Tuesday, March 2, 2010

Economist's Notebook: Poverty and Risk

The recent earthquakes in Haiti and Chile present an interesting contrast between the deleterious effects of a major earthquake in one of the richest countries in the western hemisphere and in the poorest.  It may surprise you that Chile is (by relative standards) quite an advanced and relatively wealthy country as many Americans, I think, have a tendency to view all of Latin America as a poor region.  According to the CIA, the per-capita GDP in Chile in 2009 was $14,700 while Haiti was $1,300 - so while Chile is far from US or Western European standards of living, it is a much wealthier country and Haiti.  In both cases the earthquake (and subsequent tsunami in Chile) were devastating disasters, but the scope of the tragedy in Haiti was, it appears, much, much worse.

Part of this difference was the proximity of Port Au Prince to the epicenter of the Haiti quake but part of it was the ability of the relatively much wealthier Chile to prepare for their quake through the creation and enforcement of strict building codes, and their ability to mount a significant response in the aftermath. And this illustrates a major difference in how people in low-income nations live as compared to those in the high-income world: the susceptibility to, and management of, risk.  [This also just so happens to be the subject of my lecture last week in ECON 455/555: Development Economics]

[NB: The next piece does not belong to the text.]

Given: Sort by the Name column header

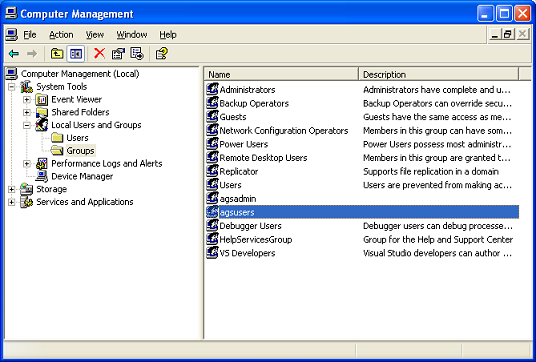Looking at the screenshot, I should point(281,75).
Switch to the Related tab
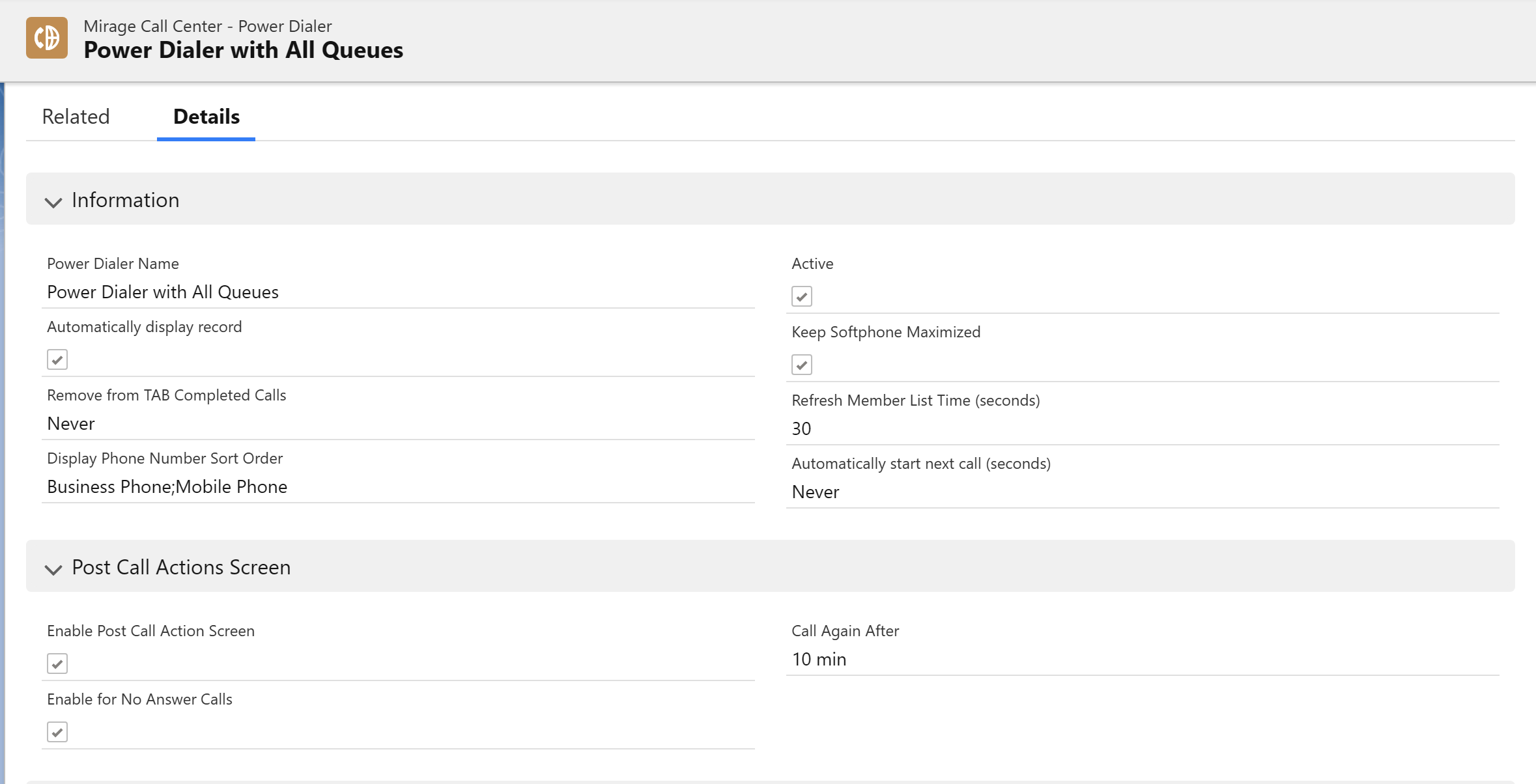1536x784 pixels. coord(76,117)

Poorer countries are particularly vulnerable to risk largely due to a lack of infrastructure or quality of infrastructure to cope with variability and shocks.  Agricultural households that do not have modern irrigation, for example, are quite vulnerable to adverse weather shocks.  The poor quality of the built environment, like we saw in Haiti (and Pakistan before it) makes it more vulnerable to weather and natural disaster. And the poor quality and size of emergency services leave low-income countries even more vulnerable still.  

On top of the lack of ex ante investment that could help residents cope with adverse shocks, the poor also tend to have inadequate savings to deal with adverse shocks to income or wealth and they are often unable to afford risk insurance and do not have access to credit - the two main institutions of risk management.  In fact, in poor countries these markets, for insurance and credit, often simply don't exist for a large part of the population even if they could afford it.  Add to this the lack of social safety nets (unemployment insurance, basic medical care, etc.) and you get an idea of just how vulnerable the poor in low-income countries are to risk and how desperately they need our help when disaster strikes.

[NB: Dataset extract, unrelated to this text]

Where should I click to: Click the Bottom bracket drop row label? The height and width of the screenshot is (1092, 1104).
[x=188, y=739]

As a development economist I constantly have to defend economic growth as a goal.  Growth itself is not the goal, of course, but it is the means to just about all the ends most people identify as important: education, health and welfare, risk management, etc.  The traditional life is not a bucolic as some would make it out to be: infant mortality rates that are an order of magnitude larger than in high-income countries, life expectancy rates 30 or more years younger, high morbidity rates, low levels of education are all facts of life in low-income countries.  I am not denying that there are adverse affects of modernization by any means, but the reality of abject poverty is extraordinarily grim.

2 comments:

Fred Thompson said...

Great post. Yes, As Aaron Wildavsky observed, richer is safer.

People In The River said...

Great observations!!
Generally, poor people can stand more risk and unsafety than rich people. There are two obvious reasons:
1. safety is not among the basic levels of human needs.
2. opportunity cost for poor is less than rich people when they are facing the same risk and potential of losing.